The policy, championed by left-wing parties, had been in effect since 2013.
Right-leaning parties that opposed the policy change pointed out its flaws, raising concerns that “no conflict is permanent but still we give them permanent residence”.
“[F]or one immigrant that comes here we could help hundreds, maybe thousands of people, [in and around Syria] with food, with medicine, with everything” claimed former Sweden Democrat party spokesman Kent Ekeroth in 2013.
The policy change results from a reassessment of safety levels in different Syrian provinces: the entire country is no longer regarded to be universally “at risk” due to its civil war.
Those living in the Syrian capital of Damascus and the adjacent southern provinces of Quneitra, Rif Dimashq, Suwayda, and Dara’a as well as Northern provinces such as Hassakah and Latakia will no longer automatically be granted asylum.
Certain provinces including Aleppo, Idlib, and Raqqa are still classified as having “internal armed conflict where everyone risks being affected” meaning residents of those areas will still be granted asylum indiscriminately.

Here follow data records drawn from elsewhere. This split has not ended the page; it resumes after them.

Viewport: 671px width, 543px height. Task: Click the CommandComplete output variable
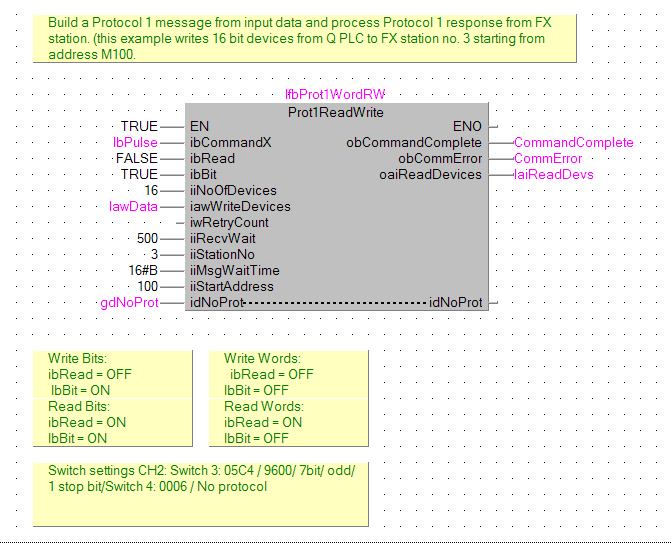[573, 142]
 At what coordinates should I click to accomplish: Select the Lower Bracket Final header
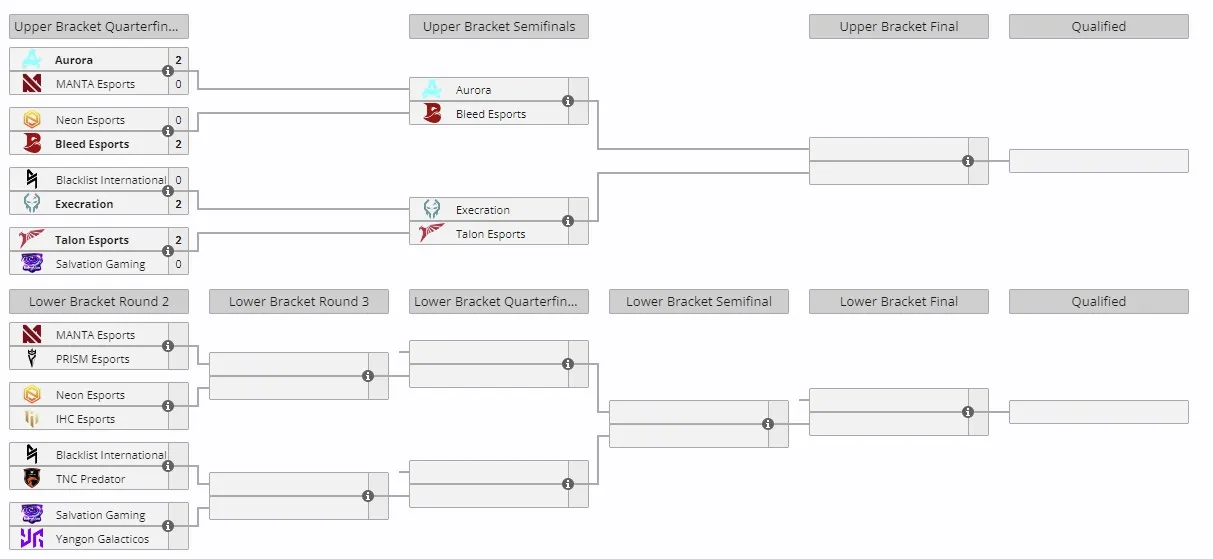click(899, 301)
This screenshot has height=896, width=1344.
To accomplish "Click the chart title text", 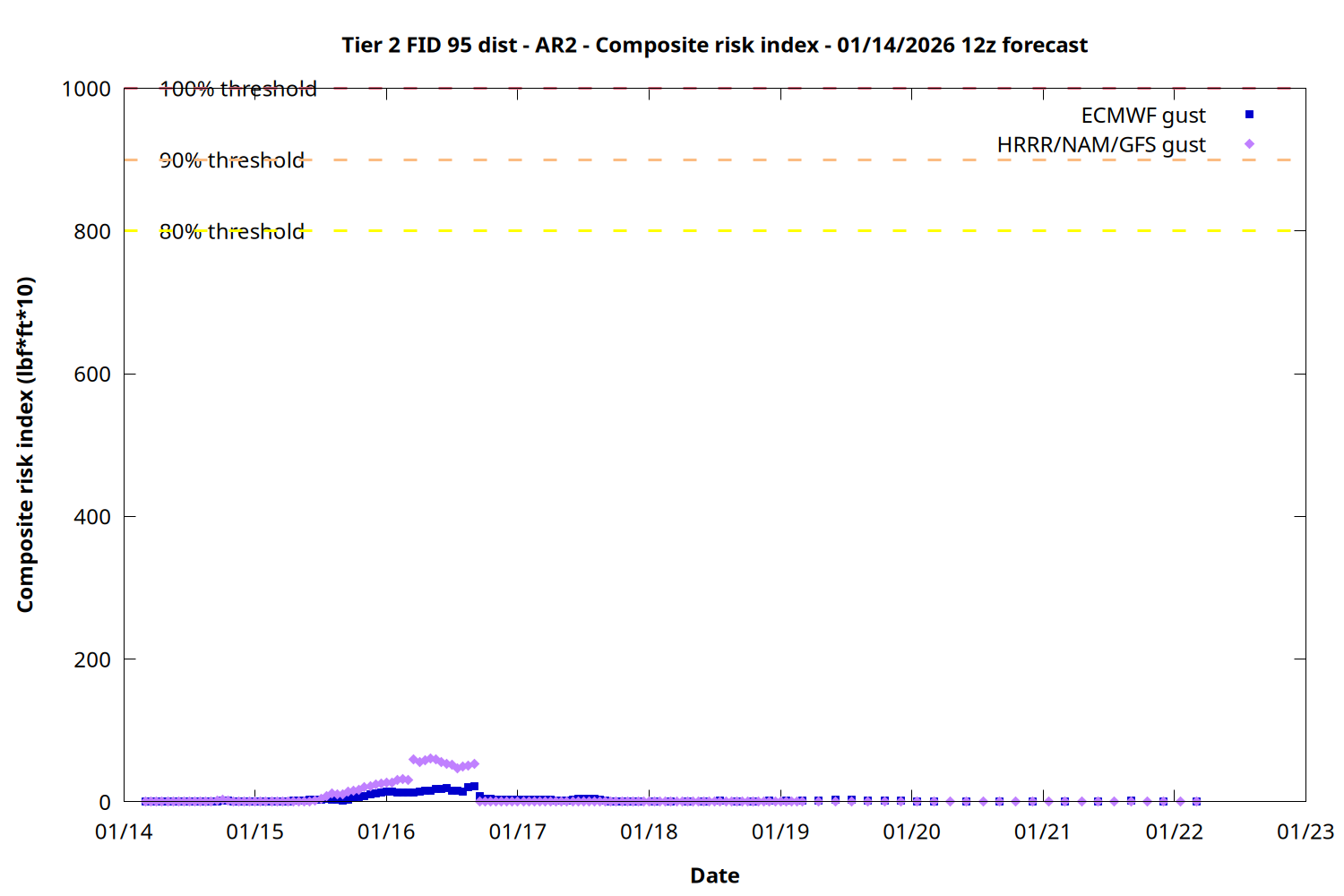I will coord(714,46).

The Swedish Migration agency’s press release attributes this change in classification to the fact that “the number of deaths has decreased so much” as well as the “general risk of coming to harm has decreased” in certain provinces.
It continues: “Everyone was able to get a residence permit due to the general situation in Syria as being in the territory entailed a risk. We now assess that the security situation has become slightly better.
The policy is not retroactive, as those waiting for immigration-related court hearings or wanting to renew temporary residence permits are unaffected: “This affects only new applicants for asylum. Those who are already here in Sweden and who have received protection status as a refugee or subsidiary protection will retain that status”.
Migration has long been a contentious issue in Sweden, particularly from non-Western countries.
And the number of Syrian refugees in Sweden is extremely high. Even former U.S. President Obama’s target for Syrian refugees was 10,000; Sweden has ten times that. The country often accepts the most migrants per capita compared to the rest Europe.
Consequently, no-go zones, or what the media and police like to refer to as “vulnerable”, “especially vulnerable”, or “risk areas” have become increasingly prevalent.
Bombing and explosions have nearly doubled this year, animal cruelty in “immigrant-dense” areas has increased, and even blood supply in hospitals has been running low due to the dramatic increase in stabbings.
Furthermore, the exorbitant cost of migration to taxpayers as well as the failure of many migrants to assimilate have caused discontent among native-born Swedes.
It’s not hard to see why a recent poll showed that “over half of Swedes reject taking more refugees”.
And this policy change appears to be a step in the right direction.